Aim of the task ->
Put the lines of the listing from the one containing "The width and height of the screenshot is (1113, 720)." through its final line into a Markdown table with the columns No. and Line, numbering each row and skipping blank lines. Leave the pictures out.

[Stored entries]
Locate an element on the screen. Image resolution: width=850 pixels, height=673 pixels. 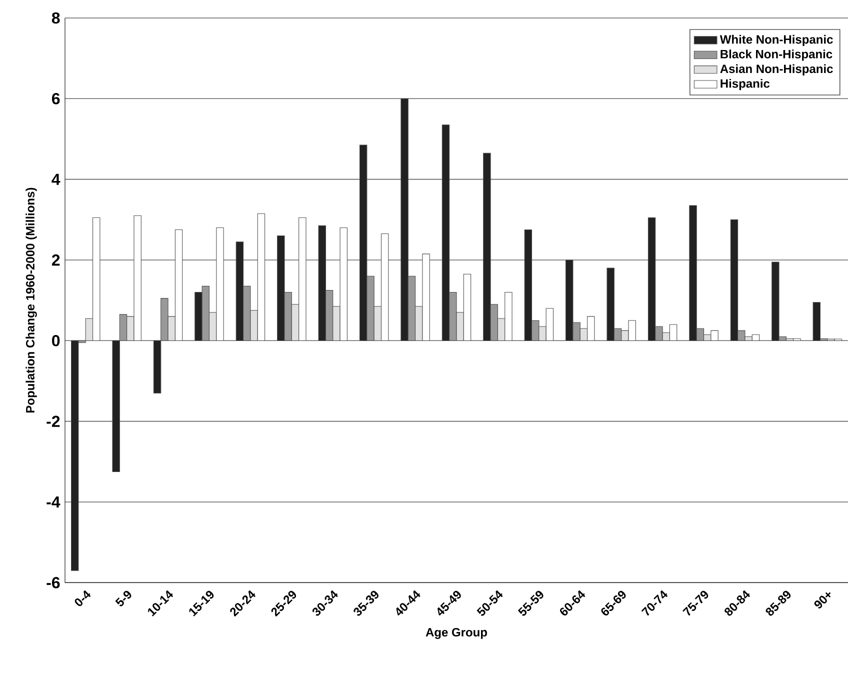
y-tick-label: 4 is located at coordinates (56, 180).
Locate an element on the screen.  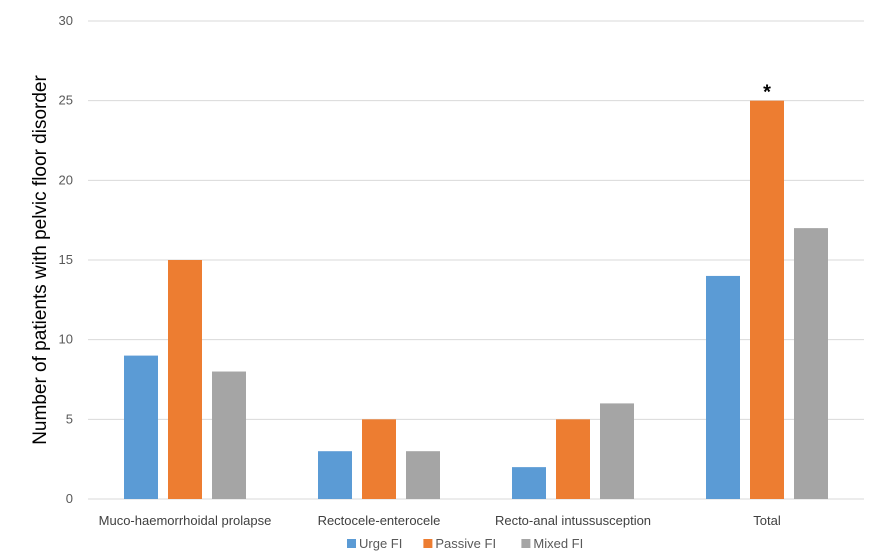
y-tick-label: 30 is located at coordinates (66, 20).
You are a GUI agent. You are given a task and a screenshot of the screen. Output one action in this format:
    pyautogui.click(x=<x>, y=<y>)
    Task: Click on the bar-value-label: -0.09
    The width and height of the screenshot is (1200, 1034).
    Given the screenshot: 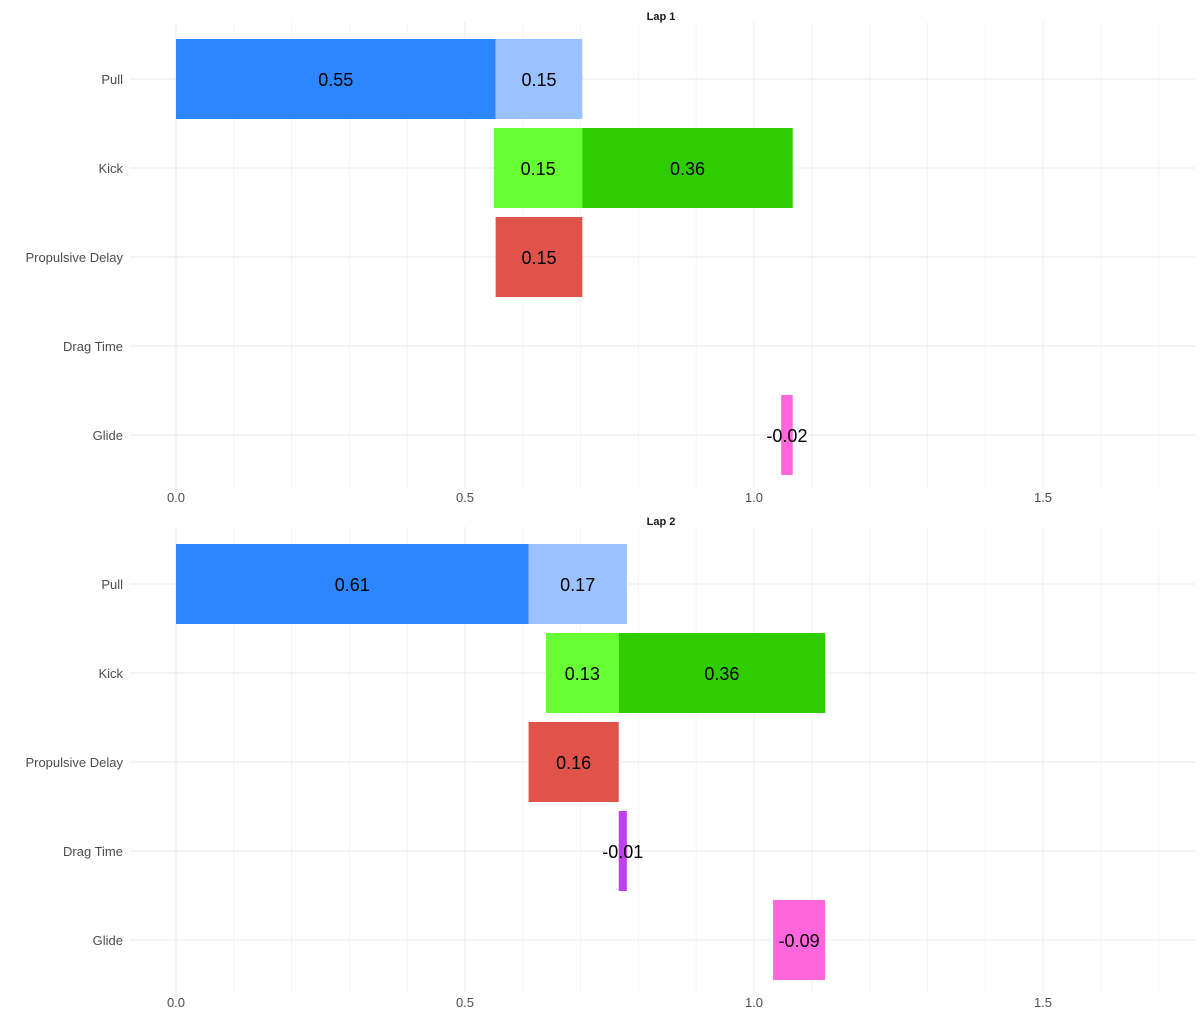 What is the action you would take?
    pyautogui.click(x=800, y=941)
    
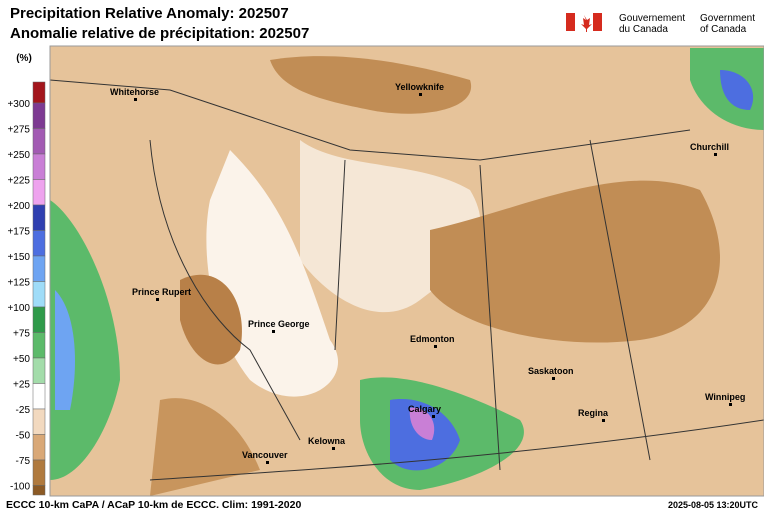 The image size is (764, 518). I want to click on legend-unit: (%), so click(24, 58).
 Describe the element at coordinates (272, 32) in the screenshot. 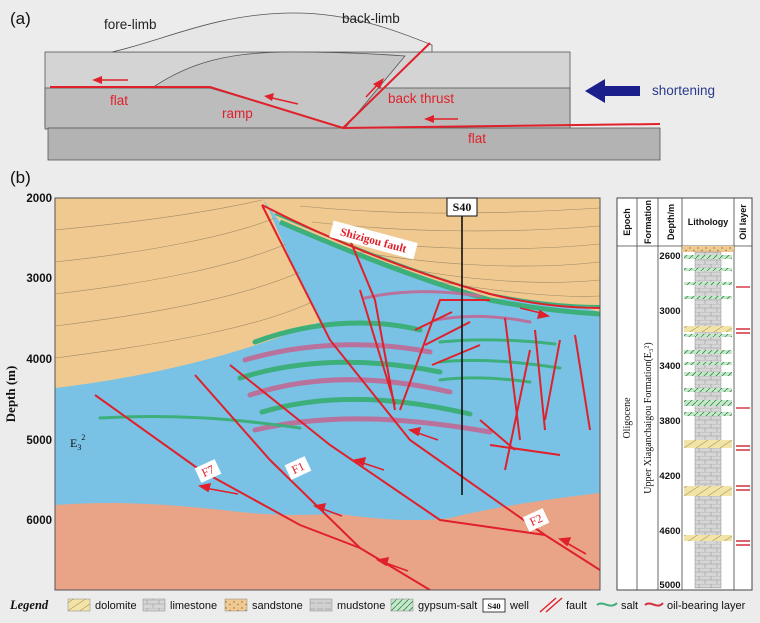

I see `fold-upper-layer` at that location.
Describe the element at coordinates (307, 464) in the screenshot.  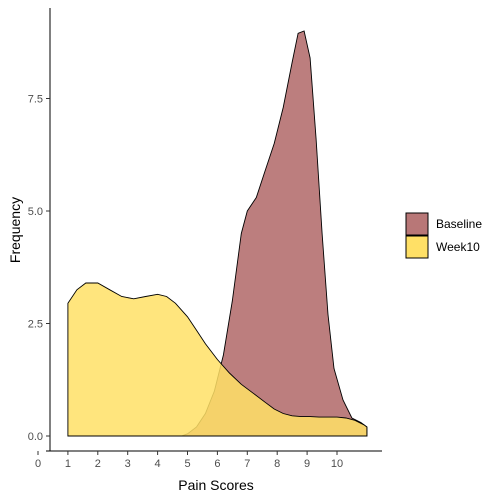
I see `x-tick-label: 9` at that location.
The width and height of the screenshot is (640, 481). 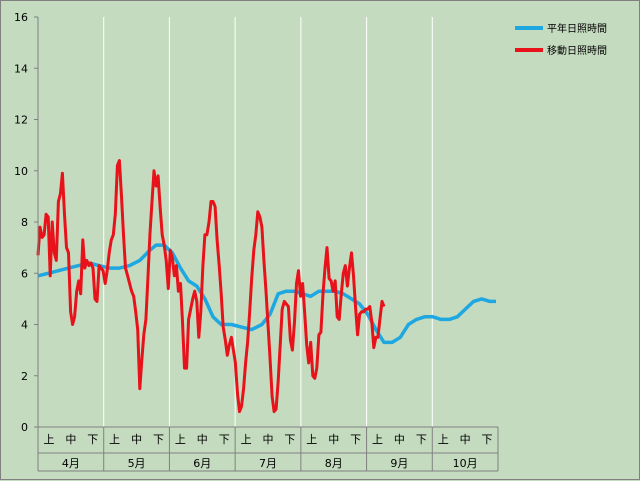 What do you see at coordinates (24, 222) in the screenshot?
I see `y-tick-label: 8` at bounding box center [24, 222].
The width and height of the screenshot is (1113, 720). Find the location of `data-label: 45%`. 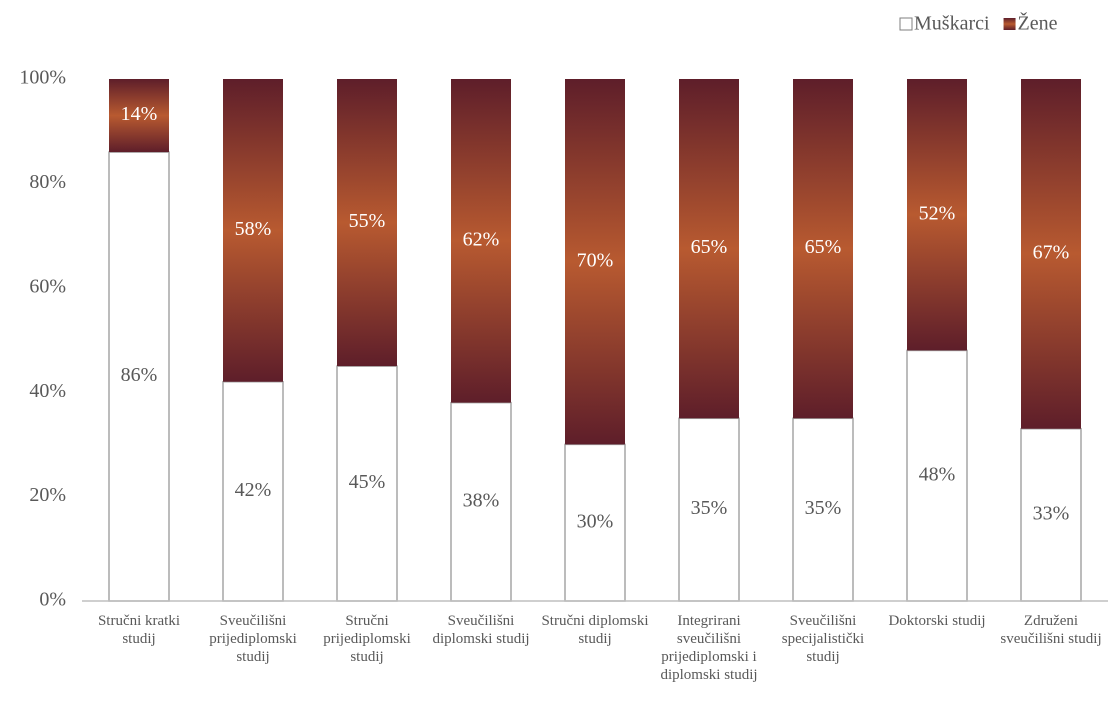

data-label: 45% is located at coordinates (368, 482).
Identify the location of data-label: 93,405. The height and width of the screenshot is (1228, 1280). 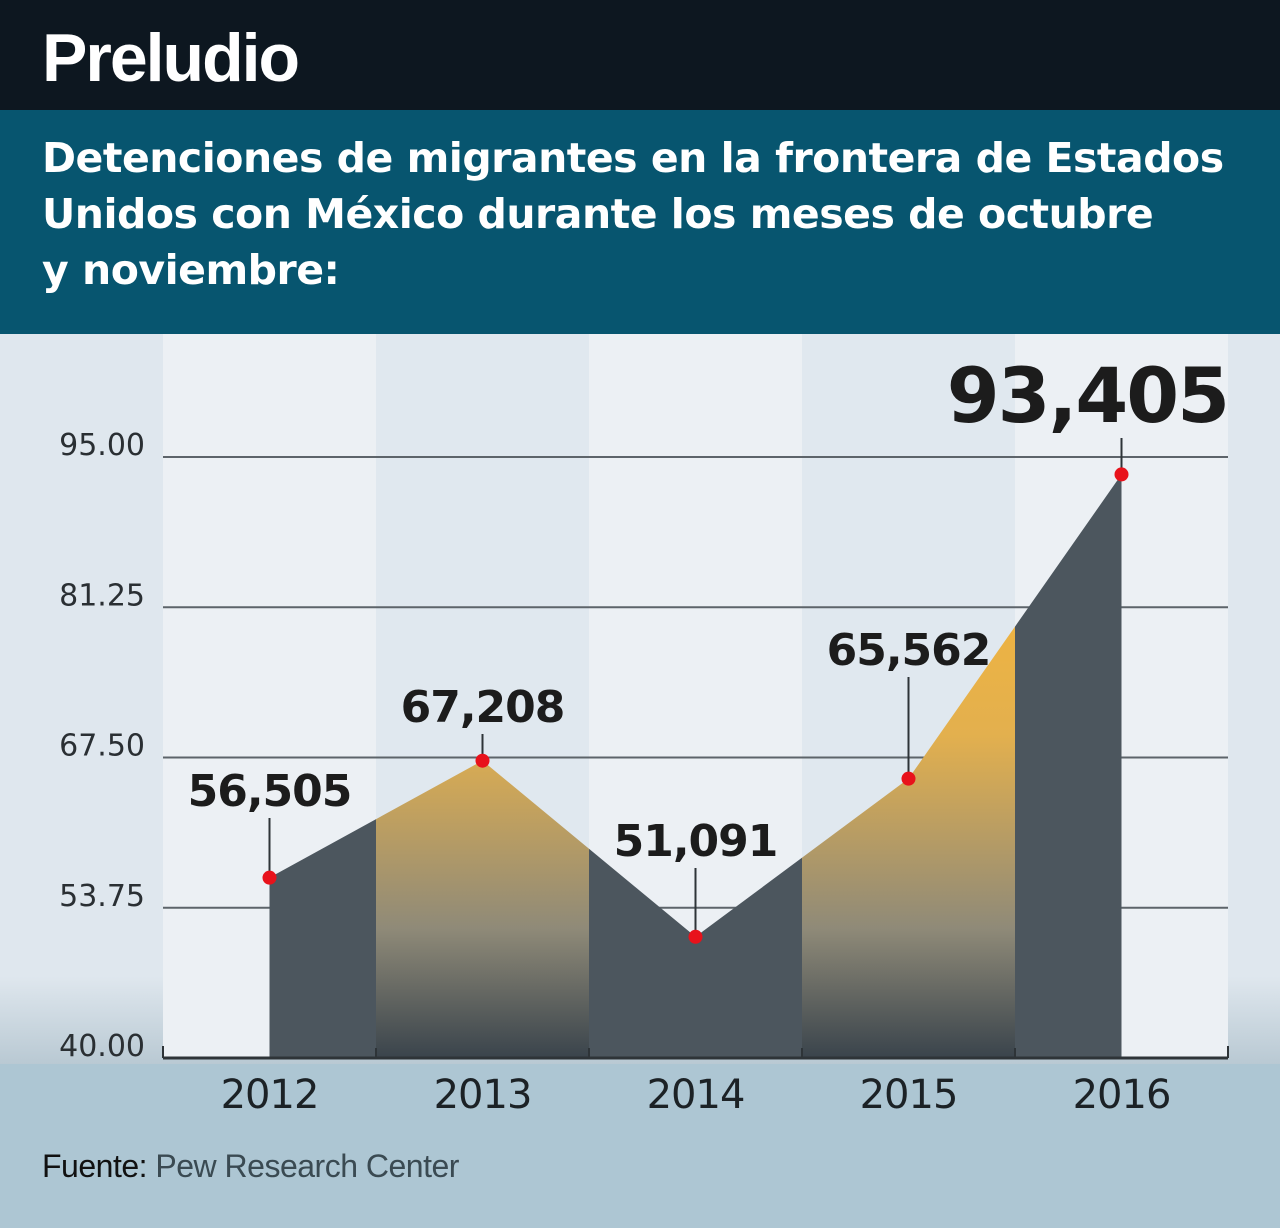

Answer space ->
| No. | Line |
|---|---|
| 1 | The width and height of the screenshot is (1113, 720). Find the location of `data-label: 45%`.  |
| 2 | data-label: 45% is located at coordinates (368, 482). |
| 3 | Identify the location of data-label: 93,405. The height and width of the screenshot is (1228, 1280).  |